Lol, Deidara's got a business now. I'm so excited!


----------



## The_Dei_un (May 10, 2008)

Tehe well he did have a bussiness if you have read that far,.


----------



## .::Haru::. (May 10, 2008)

Loving the fanfic! The story is really good, I love all the emotion in it~<3
Can't wait to read more! Good Job <3


----------



## The_Dei_un (May 10, 2008)

Well thank you Haru.  hope your a more frequent viewer. Feel free to ask questions when needed. ^^


----------



## Tsunade_chan (May 11, 2008)

n.n yay, *huggle* good update Dei-kun.  Now, get off your lazy but adorable butt and finish it


----------



## The_Dei_un (May 13, 2008)

Link to completed Chapter Eleven


----------



## Tsunade_chan (May 13, 2008)

n.n Very nice Dei-kun, *huggle* lol, you included plantman


----------



## Miss Fortune (May 13, 2008)

aww! deidei meets plant man! LOOK OUT!! he will... slap you with a vine.... oh please..
zetsu: ITS RAZOR SHARP!!
yeah right.. mutant plant... whoo hoo.... *takes out weed killer* 
zetsu: what's that?
your worst nightmare. *sprays killer on zetsu*
zetsu: AWHHH!! MY EYES!! AGHHH!! IT BURNS!!
oh look at that.... acid.... so even if you are human... it'll kill you! 

nice new siggy sensei! inuyasha and the band of seven arch was a good one!


----------



## The_Dei_un (May 13, 2008)

Tsunade_chan said:


> n.n Very nice Dei-kun, *huggle* lol, you included plantman



Plant man is cool 

@Clara

Yes indeed it was. They are my favorite pairing from the show  I miss them


----------



## Tsunade_chan (May 13, 2008)

I never said plantman wasn't cool...you of all people know I unconditionally love Zetsu-kun...anyway, as I've said countless times before, you must update again soon

@Clara- Don't kill my plantman, lol


----------



## Miss Fortune (May 13, 2008)

it's sooo sad they died... again.... damn naraku... i thought i would like him too!!


----------



## Bachi-san (May 13, 2008)

luvs the chapter! Some Akatsuki action, eh? 
Lol, it completely slipped my mind that we've got the same Zodiac sign


----------



## The_Dei_un (May 13, 2008)

Same zodiac sign really? Interesting.....

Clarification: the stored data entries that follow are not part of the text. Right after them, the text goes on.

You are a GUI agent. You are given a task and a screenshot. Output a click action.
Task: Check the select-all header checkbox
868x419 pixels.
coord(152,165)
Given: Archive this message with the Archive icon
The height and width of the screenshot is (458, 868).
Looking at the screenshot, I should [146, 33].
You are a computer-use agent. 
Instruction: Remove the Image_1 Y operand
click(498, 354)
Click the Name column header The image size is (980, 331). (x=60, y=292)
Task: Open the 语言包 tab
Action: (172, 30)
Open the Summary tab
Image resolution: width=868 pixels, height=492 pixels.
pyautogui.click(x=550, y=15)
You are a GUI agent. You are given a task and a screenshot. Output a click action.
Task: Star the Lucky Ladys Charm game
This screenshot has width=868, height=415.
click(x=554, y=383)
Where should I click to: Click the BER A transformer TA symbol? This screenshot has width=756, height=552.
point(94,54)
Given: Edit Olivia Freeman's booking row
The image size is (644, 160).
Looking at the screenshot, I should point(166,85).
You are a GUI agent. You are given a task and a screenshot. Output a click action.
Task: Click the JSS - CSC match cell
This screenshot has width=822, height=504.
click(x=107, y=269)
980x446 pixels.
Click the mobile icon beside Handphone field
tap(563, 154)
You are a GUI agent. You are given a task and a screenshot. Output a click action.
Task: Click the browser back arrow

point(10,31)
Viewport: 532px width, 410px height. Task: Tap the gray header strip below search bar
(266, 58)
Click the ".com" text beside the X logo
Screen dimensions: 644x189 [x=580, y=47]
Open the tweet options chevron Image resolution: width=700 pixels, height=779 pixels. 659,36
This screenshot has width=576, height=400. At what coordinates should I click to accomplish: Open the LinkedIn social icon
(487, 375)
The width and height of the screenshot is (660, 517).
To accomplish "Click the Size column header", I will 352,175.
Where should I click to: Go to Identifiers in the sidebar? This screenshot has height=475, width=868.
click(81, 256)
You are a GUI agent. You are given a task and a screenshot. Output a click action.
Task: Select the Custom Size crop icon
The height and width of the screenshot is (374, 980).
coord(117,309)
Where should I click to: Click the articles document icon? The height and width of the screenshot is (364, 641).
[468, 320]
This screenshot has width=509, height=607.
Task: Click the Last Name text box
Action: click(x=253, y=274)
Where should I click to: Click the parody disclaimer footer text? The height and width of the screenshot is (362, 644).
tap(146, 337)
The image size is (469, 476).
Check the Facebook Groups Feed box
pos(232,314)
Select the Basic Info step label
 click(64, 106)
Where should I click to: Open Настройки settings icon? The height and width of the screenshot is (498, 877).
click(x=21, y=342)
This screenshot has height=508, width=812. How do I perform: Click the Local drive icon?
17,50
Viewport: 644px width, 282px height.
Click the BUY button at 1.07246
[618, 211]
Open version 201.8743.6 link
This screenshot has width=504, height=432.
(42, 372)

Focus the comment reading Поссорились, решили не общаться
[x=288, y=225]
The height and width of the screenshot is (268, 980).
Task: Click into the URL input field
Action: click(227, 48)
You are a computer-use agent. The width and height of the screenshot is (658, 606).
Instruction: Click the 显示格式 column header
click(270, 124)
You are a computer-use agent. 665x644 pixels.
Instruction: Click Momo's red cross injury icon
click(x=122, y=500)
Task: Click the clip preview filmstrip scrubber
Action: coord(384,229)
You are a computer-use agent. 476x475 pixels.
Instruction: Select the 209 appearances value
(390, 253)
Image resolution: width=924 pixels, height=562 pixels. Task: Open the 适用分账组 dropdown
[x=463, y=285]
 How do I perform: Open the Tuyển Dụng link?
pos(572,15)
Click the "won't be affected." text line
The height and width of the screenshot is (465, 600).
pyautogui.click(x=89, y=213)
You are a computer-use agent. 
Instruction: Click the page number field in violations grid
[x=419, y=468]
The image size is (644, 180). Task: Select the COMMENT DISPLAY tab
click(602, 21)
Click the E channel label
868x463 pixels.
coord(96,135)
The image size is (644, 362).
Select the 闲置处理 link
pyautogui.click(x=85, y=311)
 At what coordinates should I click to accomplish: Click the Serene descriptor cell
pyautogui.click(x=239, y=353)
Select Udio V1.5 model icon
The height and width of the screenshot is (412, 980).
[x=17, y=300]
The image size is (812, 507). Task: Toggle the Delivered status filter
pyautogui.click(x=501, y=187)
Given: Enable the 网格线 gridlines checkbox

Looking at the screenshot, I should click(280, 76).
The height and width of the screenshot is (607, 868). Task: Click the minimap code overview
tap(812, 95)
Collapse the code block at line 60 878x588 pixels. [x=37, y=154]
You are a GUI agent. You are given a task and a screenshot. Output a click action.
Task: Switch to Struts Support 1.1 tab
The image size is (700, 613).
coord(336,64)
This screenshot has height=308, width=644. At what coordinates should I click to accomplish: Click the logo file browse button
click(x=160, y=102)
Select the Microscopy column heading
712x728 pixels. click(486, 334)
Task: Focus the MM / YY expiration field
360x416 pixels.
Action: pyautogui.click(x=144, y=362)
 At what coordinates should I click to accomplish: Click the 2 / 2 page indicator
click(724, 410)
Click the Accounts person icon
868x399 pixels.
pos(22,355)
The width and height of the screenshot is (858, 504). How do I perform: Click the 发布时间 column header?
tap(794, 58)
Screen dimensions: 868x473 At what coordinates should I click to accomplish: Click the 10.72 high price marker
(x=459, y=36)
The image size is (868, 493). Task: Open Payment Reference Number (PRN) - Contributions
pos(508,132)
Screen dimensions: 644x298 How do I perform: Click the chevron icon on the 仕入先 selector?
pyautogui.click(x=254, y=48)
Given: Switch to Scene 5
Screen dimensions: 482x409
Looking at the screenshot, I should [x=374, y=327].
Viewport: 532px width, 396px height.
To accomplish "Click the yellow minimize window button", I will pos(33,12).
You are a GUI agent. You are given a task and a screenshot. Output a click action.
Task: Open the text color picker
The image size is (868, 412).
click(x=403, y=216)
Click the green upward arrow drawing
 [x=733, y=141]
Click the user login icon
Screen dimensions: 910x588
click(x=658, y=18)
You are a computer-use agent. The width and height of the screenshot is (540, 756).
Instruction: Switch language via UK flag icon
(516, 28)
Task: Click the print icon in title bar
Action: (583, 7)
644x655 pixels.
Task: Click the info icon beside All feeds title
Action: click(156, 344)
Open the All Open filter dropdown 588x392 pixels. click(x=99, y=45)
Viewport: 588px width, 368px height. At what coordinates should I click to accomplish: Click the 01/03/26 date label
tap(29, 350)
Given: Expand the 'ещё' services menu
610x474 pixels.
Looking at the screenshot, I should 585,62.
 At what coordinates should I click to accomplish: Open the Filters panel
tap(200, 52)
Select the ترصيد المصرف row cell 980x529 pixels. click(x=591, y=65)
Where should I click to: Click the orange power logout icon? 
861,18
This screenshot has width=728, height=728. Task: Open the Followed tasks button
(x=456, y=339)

Only 5 more days til i'm 16  I'm so excited I get to order three more akatsuki plushies..I have Dei Tobi and Sasori

@Clara I want my Ban-Ban back


----------



## Miss Fortune (May 13, 2008)

ok... he acts sort of childish,.... that's why he's easy to like!!! i love sesshy- kun!!! HE'S SOOO CUTE!


----------



## Tsunade_chan (May 13, 2008)

Hmmph, bleh, Senpai gets the adorable Monkey...you get Ritsu-chan..hmm, I'm the Rooster, I get Kureno...bleh *huggle* Still, get your butt on the forums again soon, Deidei


----------



## Bachi-san (May 13, 2008)

Wow 16?! lol... Am I the youngest out of all of us....? 0.o
My "friends" want me to throw a big sweet-sixteen party next year (*gasp* did I just give away mon age?!) I'm liek, "NO FU****' WAY! MUAHAHAHAHA! They are so dumb... I don't know why I still talk to them...

lol.... plushies


----------



## Tsunade_chan (May 13, 2008)

Uhm...I think I'm the youngest out of all of us, lol, I'm 14...


----------



## Bachi-san (May 13, 2008)

makes sense...  I feel old now <.<
Yay.
 Smiles*


----------



## Miss Fortune (May 13, 2008)

HEY!! im 14 smart one! tsunade is older than me. she's..... a few months older than me. blah.


----------



## Bachi-san (May 13, 2008)

That means that out of Clara, Tsunade-chan, Dei_un and me, I'm second oldest!!  Yays! The two oldest are both Taurus too 
Random moment: Just realized, I haven't sang my anthem in over three years 

So... I wonder what Deidara will do when he finds Sasori  ehem sry... daydreaming


----------



## Miss Fortune (May 13, 2008)

im daydreaming....................... gaarakun........................ off withthe clothers!!!!!


----------



## The_Dei_un (May 14, 2008)

Tis all very nice that you are here but let us not get into trouble again.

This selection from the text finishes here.